Billion-barrel Taranaki oil hope
A potential oil field far off the Taranaki coast could hold as much as 1.6 billion barrels of oil, according to an exploration company.
The oil would be worth up to $150 billion at present prices.
A detailed study of information from the Deepwater Taranaki Basin suggests one possible structure, called Romney, could hold between 1.1 billion and 1.6 billion barrels of oil, according to report yesterday from explorer Global Resource Holdings.
That would be a huge field, though there is no certainty of a find till a well is actually drilled.
This may not happen till 2009-10, and development costs would be extremely high.
Global has estimated that a field development would be economic if it discovered 100 million recoverable barrels of oil.
That is about three times the size of the new offshore Taranaki Tui field, which is much closer to shore and has just started to produce oil after development costs of about $500 million.
Such prospects are seen as long shots that would be expensive to drill and develop, though technically possible.
Reports earlier in the year indicated there were a dozen prospects in the Deepwater Taranaki area that could each contain up to 500 million barrels of oil. Romney, about 150 kilometres offshore, is much bigger than that according to the latest, more detailed study.
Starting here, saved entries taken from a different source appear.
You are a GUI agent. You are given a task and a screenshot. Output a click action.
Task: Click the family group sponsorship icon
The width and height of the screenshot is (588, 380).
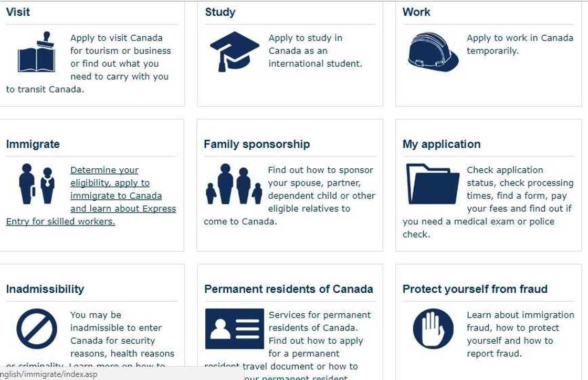click(234, 184)
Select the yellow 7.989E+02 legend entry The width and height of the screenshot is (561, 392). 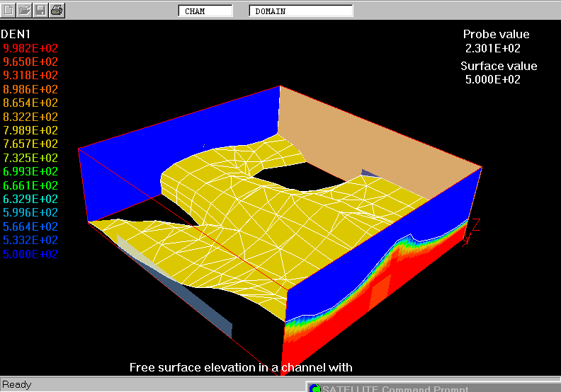tap(30, 130)
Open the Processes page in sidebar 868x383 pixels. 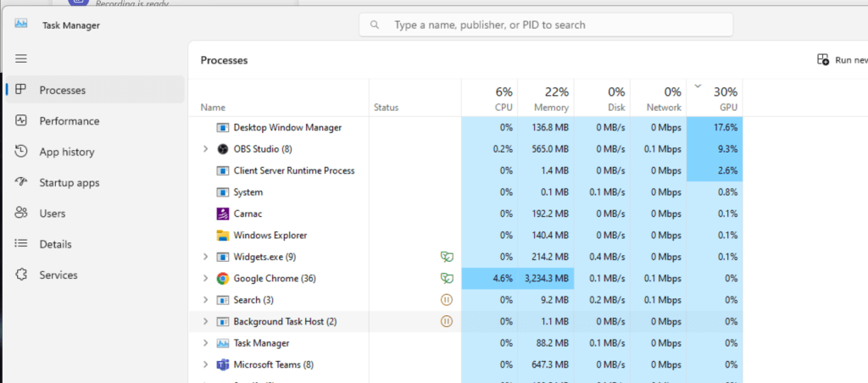(x=95, y=90)
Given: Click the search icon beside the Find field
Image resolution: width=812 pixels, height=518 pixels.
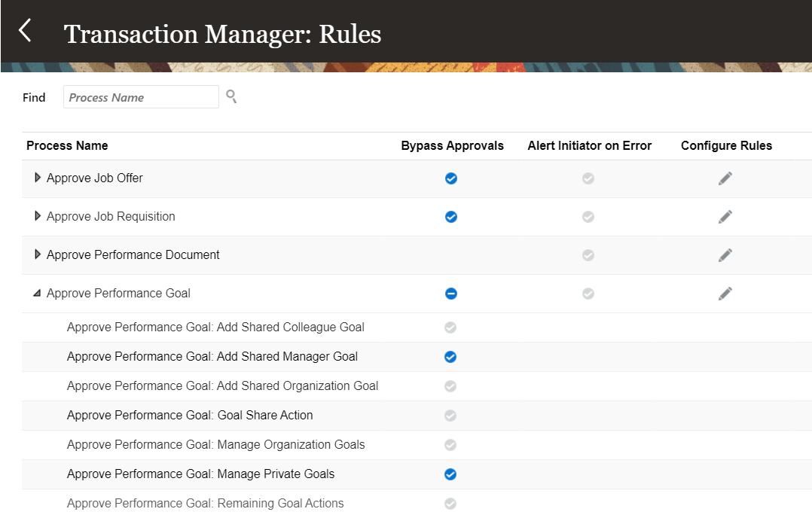Looking at the screenshot, I should 231,96.
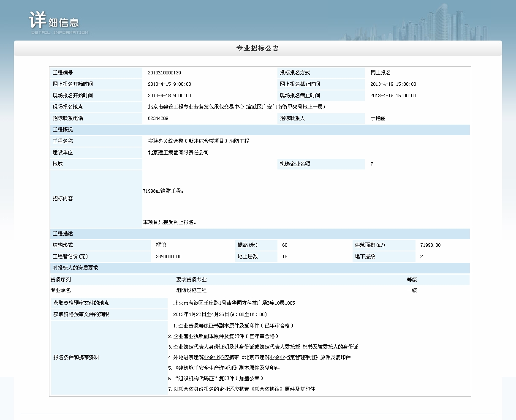Image resolution: width=516 pixels, height=420 pixels.
Task: Click the 专业招标公告 title bar
Action: [258, 48]

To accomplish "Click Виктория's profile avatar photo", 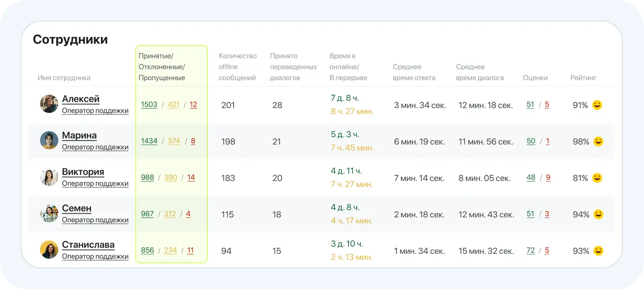I will [x=49, y=177].
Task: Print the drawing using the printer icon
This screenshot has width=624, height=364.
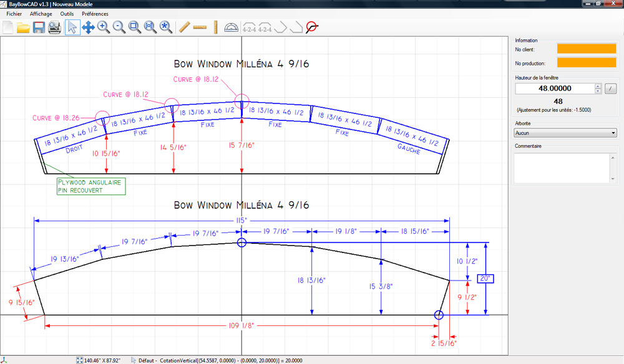Action: pos(54,27)
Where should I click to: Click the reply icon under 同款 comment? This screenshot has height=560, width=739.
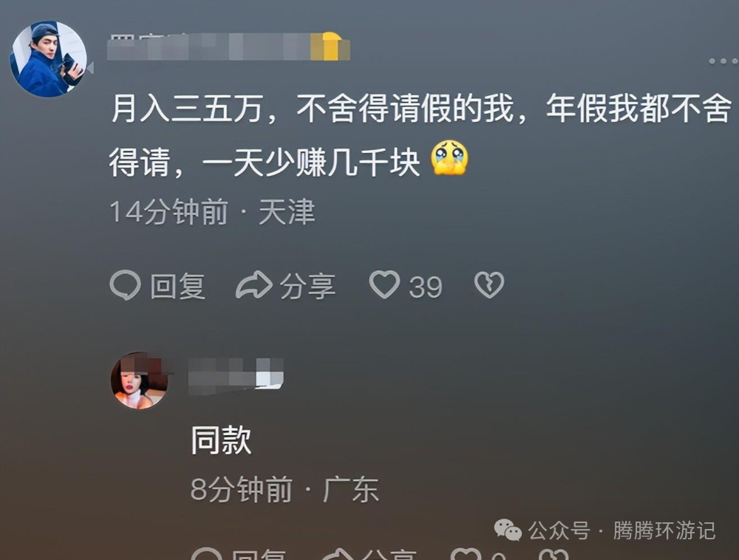[x=206, y=554]
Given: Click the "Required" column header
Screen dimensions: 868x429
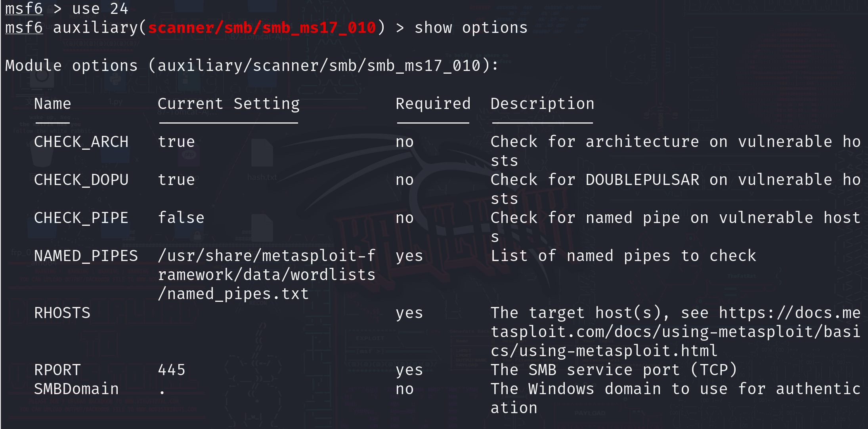Looking at the screenshot, I should [x=433, y=104].
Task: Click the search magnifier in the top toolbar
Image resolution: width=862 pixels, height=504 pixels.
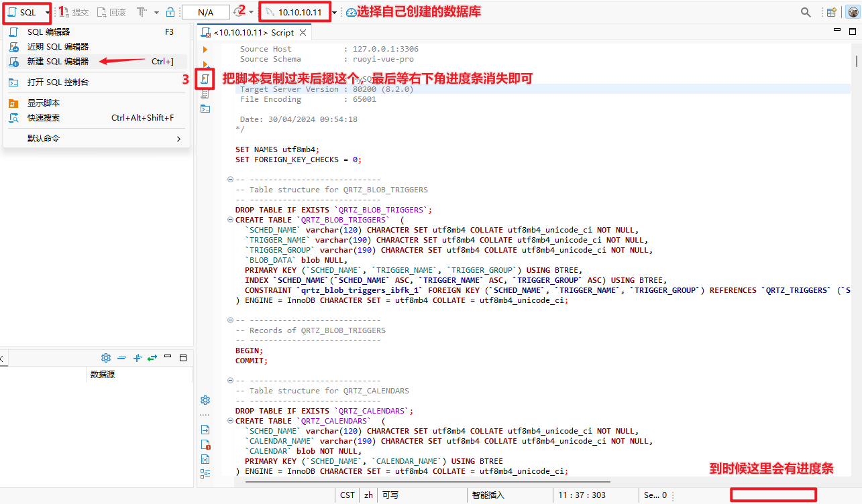Action: pos(806,12)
At the extreme, Romney could hold as much as 2.7 billion barrels, Geological and Nuclear Sciences Institute senior geophysicist Chris Uruski said.
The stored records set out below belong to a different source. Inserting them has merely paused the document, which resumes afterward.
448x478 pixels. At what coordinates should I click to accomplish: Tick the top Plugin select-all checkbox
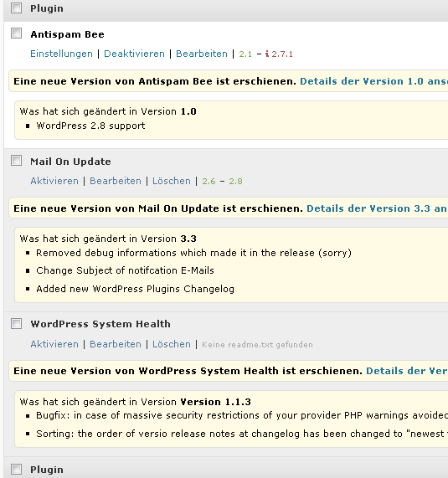pyautogui.click(x=16, y=8)
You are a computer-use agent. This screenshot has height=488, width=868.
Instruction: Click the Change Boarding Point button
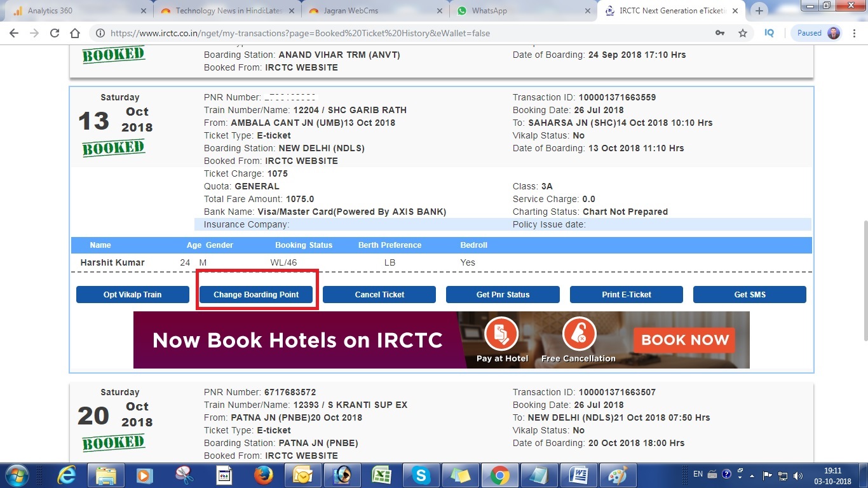click(x=256, y=295)
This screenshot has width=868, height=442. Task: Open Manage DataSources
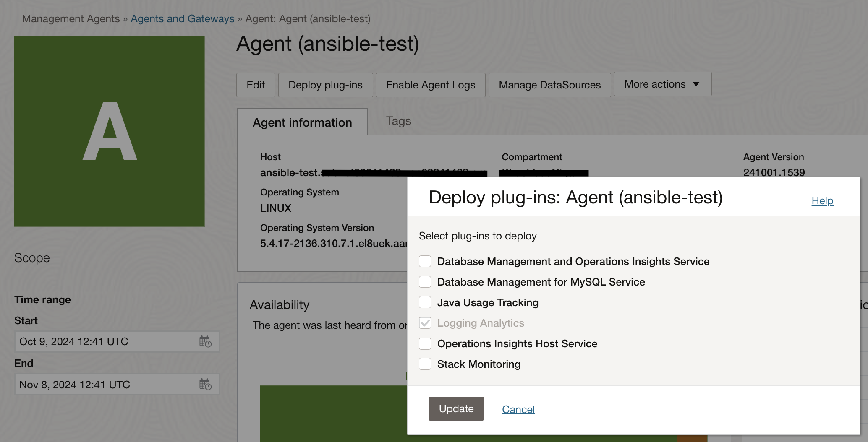click(x=549, y=85)
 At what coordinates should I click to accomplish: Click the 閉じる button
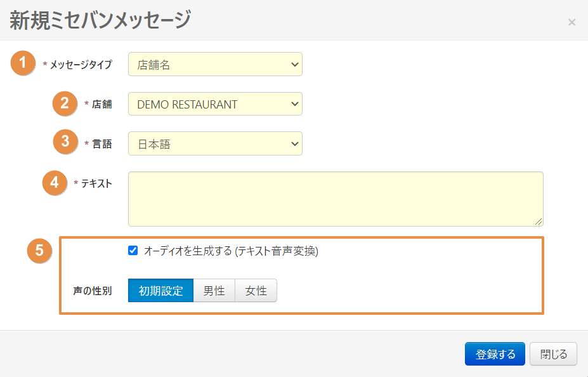(x=553, y=354)
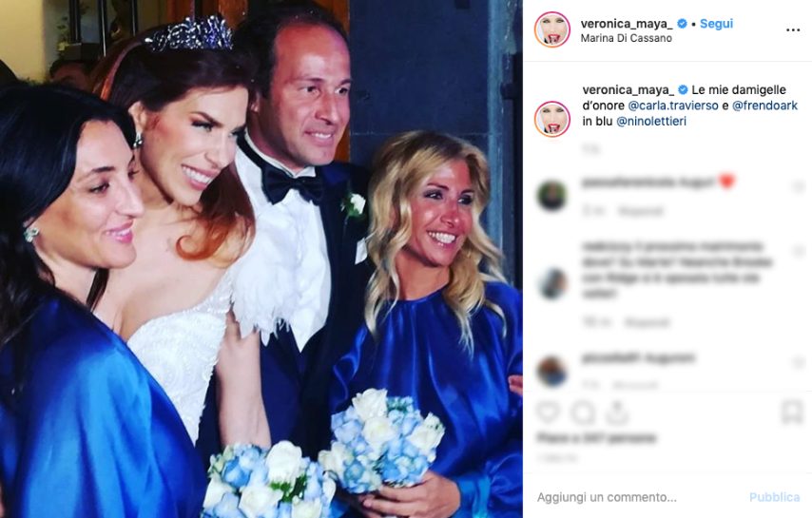Click the caption author avatar
Image resolution: width=812 pixels, height=518 pixels.
click(552, 119)
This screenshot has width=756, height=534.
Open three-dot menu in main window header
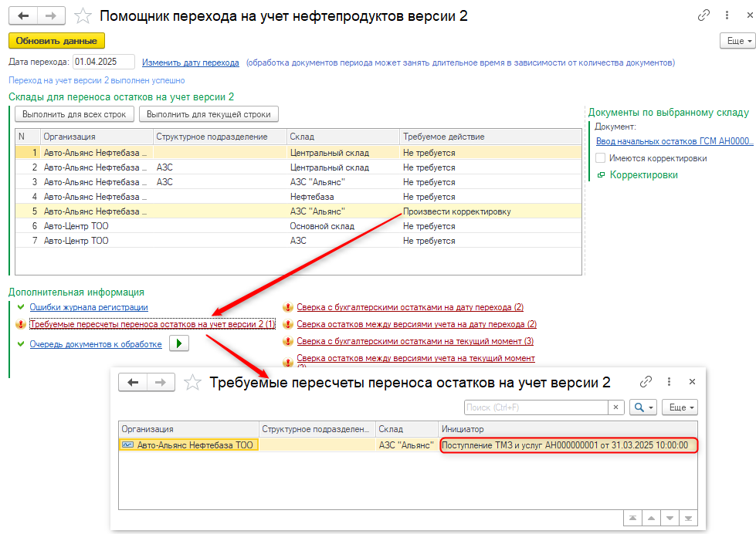click(726, 15)
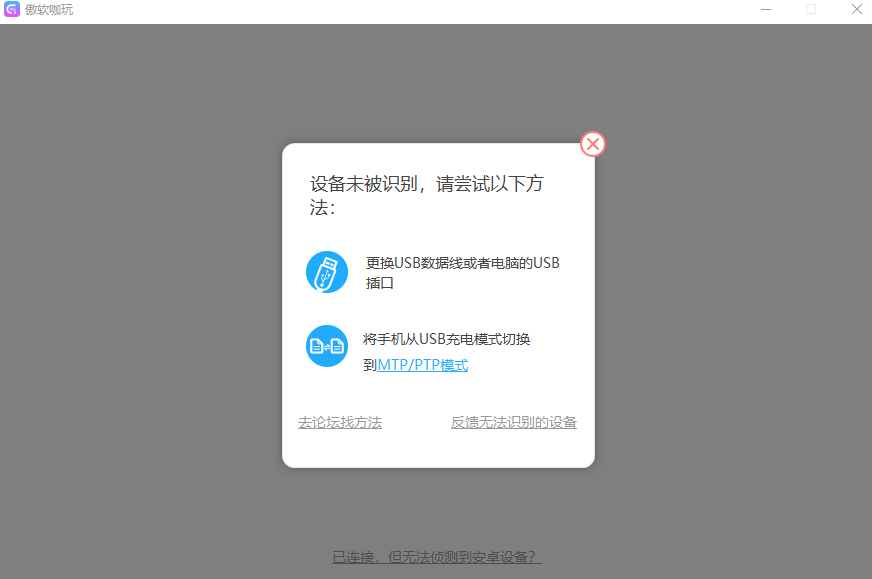Click the USB cable replacement suggestion text
The image size is (872, 579).
(x=461, y=271)
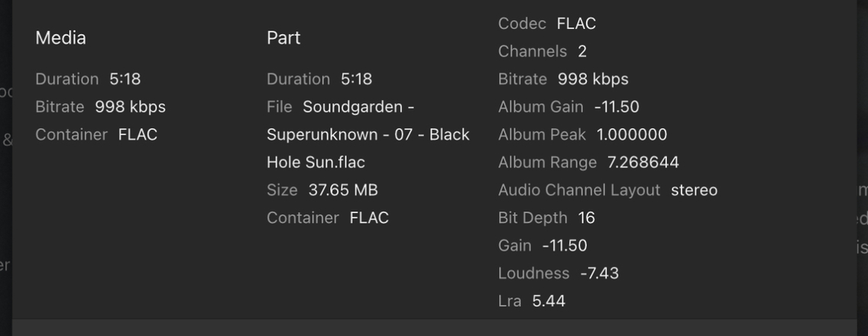
Task: Click the Audio Channel Layout stereo value
Action: (x=694, y=189)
A barrel is equal to 159 litres.
He estimated a "15 per cent chance of success" based on present work, which was "quite reasonable".
"But the more we know about the area, the better the odds become," he said yesterday.
The geology suggested a good chance of an oil reservoir, though he admitted there was no certainty till a well was actually drilled.
New seismic data planned for early next year should reduce the risks.
Oil sells for just more than US$70 (NZ$95) a barrel on world markets, indicating a value of just one field of up to $153 billion. Romney could also contain 2.7 trillion cubic feet of gas, according to the study carried out by GNS Science.
That would be about half the size of the giant Maui gas field. In Norway, pipelines have been run about 300km from offshore gas fields.
The Deepwater Taranaki prospects have been named for New Zealand sheep breeds such as Romney, Corriedale and Merino. The Romney structure lies in 1600 metres of water and is about 200 square kilometres.
It was "well placed" to get oil and gas seeping from nearby "kitchens" deep underground.
The study summary was released by Global Resource Holdings, which holds the oil exploration permit for the Deepwater Taranaki Basin.
Global has no partners for the project yet, but plans to talk to potential partners at an oil exploration conference in Perth in a fortnight.
"I think interest is going to be pretty reasonable," Mr Uruski said, with oil now about US$70 a barrel.
But a high price for oil also meant more projects became available for companies to consider.
Texas company Global Resource Holdings specialises in attracting interest from large explorers and does not have the financial muscle to drill for oil itself.
Global holds the licence for five years, from October last year, so big companies would need to work in partnership with it.
The deepwater Taranaki Basin's prospects are similar to the Great South Basin, south of the South Island, but with better weather and established infrastructure in Taranaki.
The Coopworth structure, which is near Romney, "may be charged with 350 to 540 million barrels of oil" and up to 1 trillion cubic feet of gas.
Coopworth is in about 1400 metres of water.
Corriedale, in 230 metres of water, may contain 180 million to 280 million barrels of oil, but little gas.
Global Resources said it now planned a two dimensional seismic survey early next year to get more precise mapping of the known prospects and leads, and to confirm prospects in the Merino trend.